They get through YouTube’s algorithms because those algorithms are not really there to help kids. They are there to help advertisers reach kids, and to make humans more predictable, less coherent, more anxious, and less genuinely social. This space favors the trolls, the abusers, and the marketers. It’s hard enough raising kids; now theres’ a multi-trillion-dollar industry working overtime to make our kids less cooperative, more irritable, and hyper-reactive. And we’re already required to surrender our kids to these companies, because so much education is happening online.

Making money is not bad. But making money by abusing people through intentionally addictive technologies *is* bad. The Internet is fabulous public utility. Social media are privately owned platforms operated so maliciously that they constitute public health crisis.

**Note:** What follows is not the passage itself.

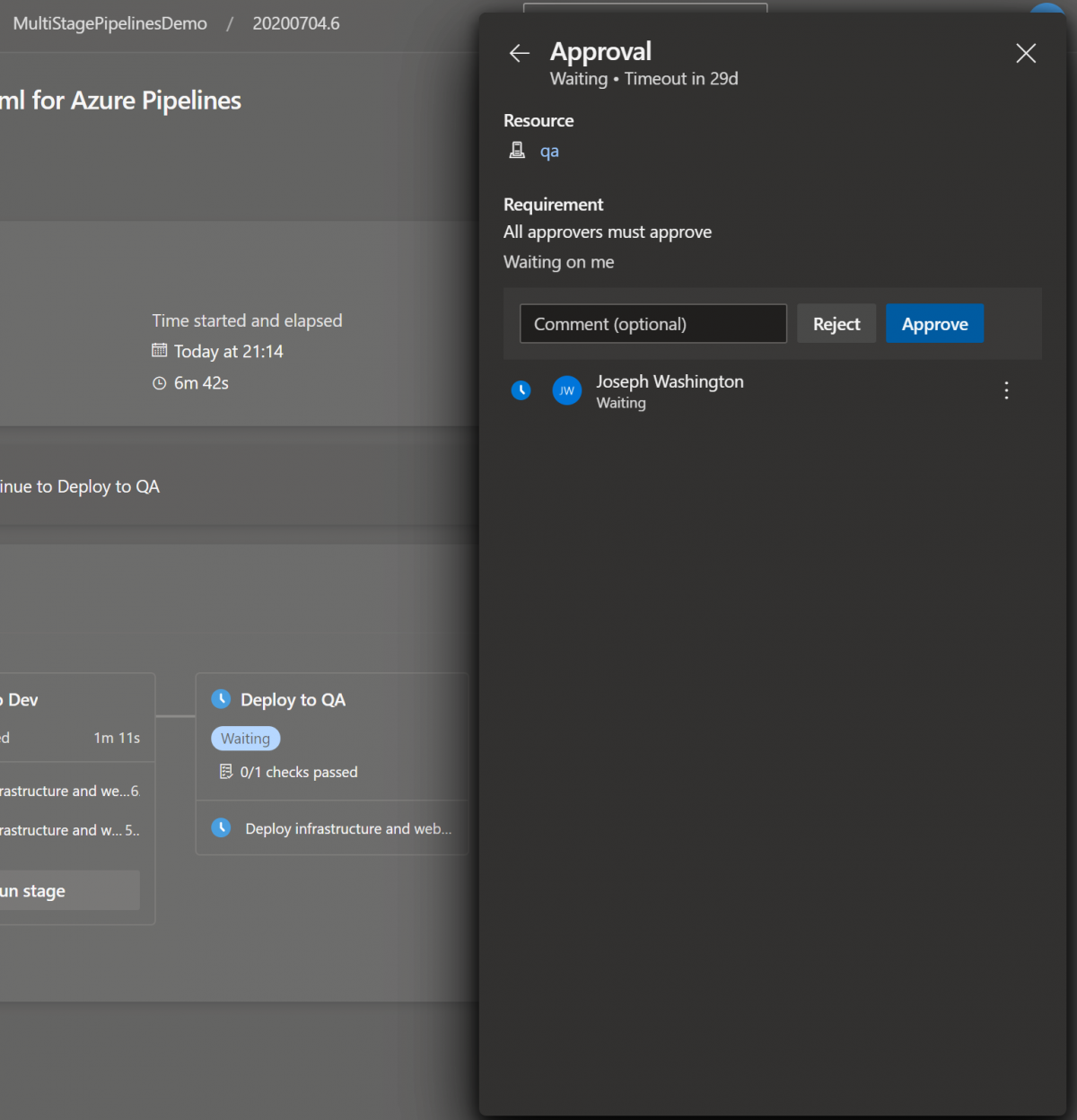Screen dimensions: 1077x1120
Task: Click Joseph Washington's JW avatar
Action: [566, 390]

In short, social media really has no place in school. Sure, we can use it as an example in our media literacy classes. We can teach how the business model works, the attention economy on which it is based, the algorithmic logic of its choices, and the behavioral manipulation embedded in its interfaces. But we mustn’t post our kids pictures, promote our school activities, or start important policy conversations on networks entirely unfit for the purpose.

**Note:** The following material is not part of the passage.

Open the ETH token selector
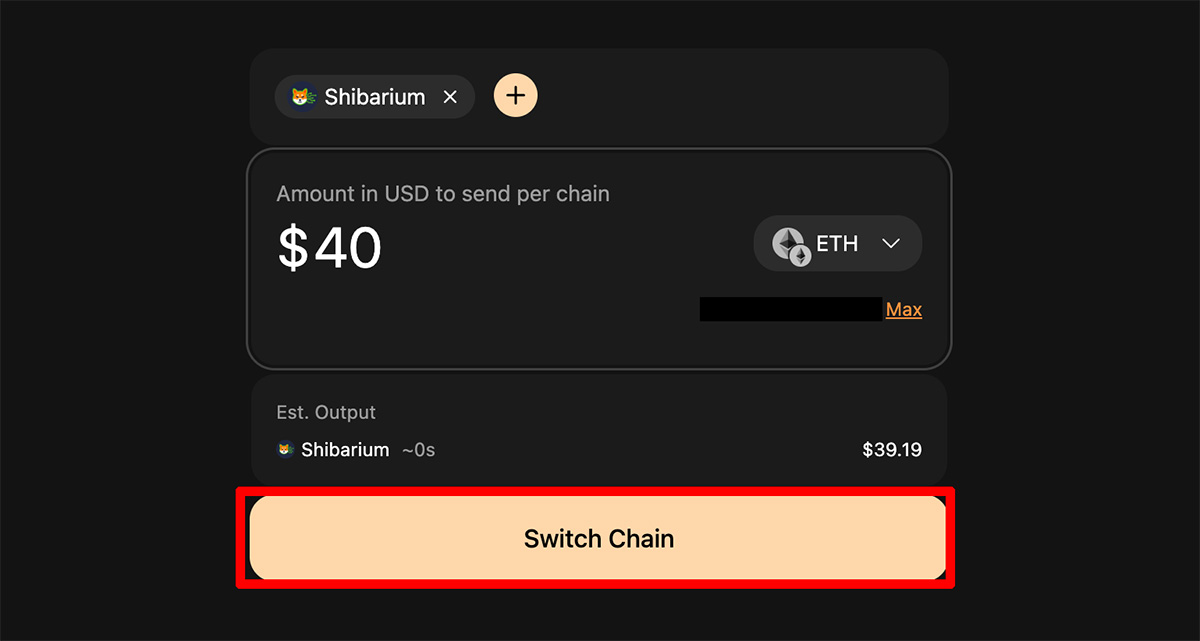This screenshot has width=1200, height=641. (x=837, y=244)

This shouldn’t stop schools from running their own websites, posting announcements and pictures when appropriate, and giving parents the ability to opt-out on behalf of their children.  The same goes for running articles and photos in local papers, which are our true media partners serving community interests.

We must not let our own addiction to social media cloud our judgment about how to educate our children and represent our schools or districts. Keep this stuff out of the classroom until you understand who’s behind it, how it works, and how it is influencing your choices.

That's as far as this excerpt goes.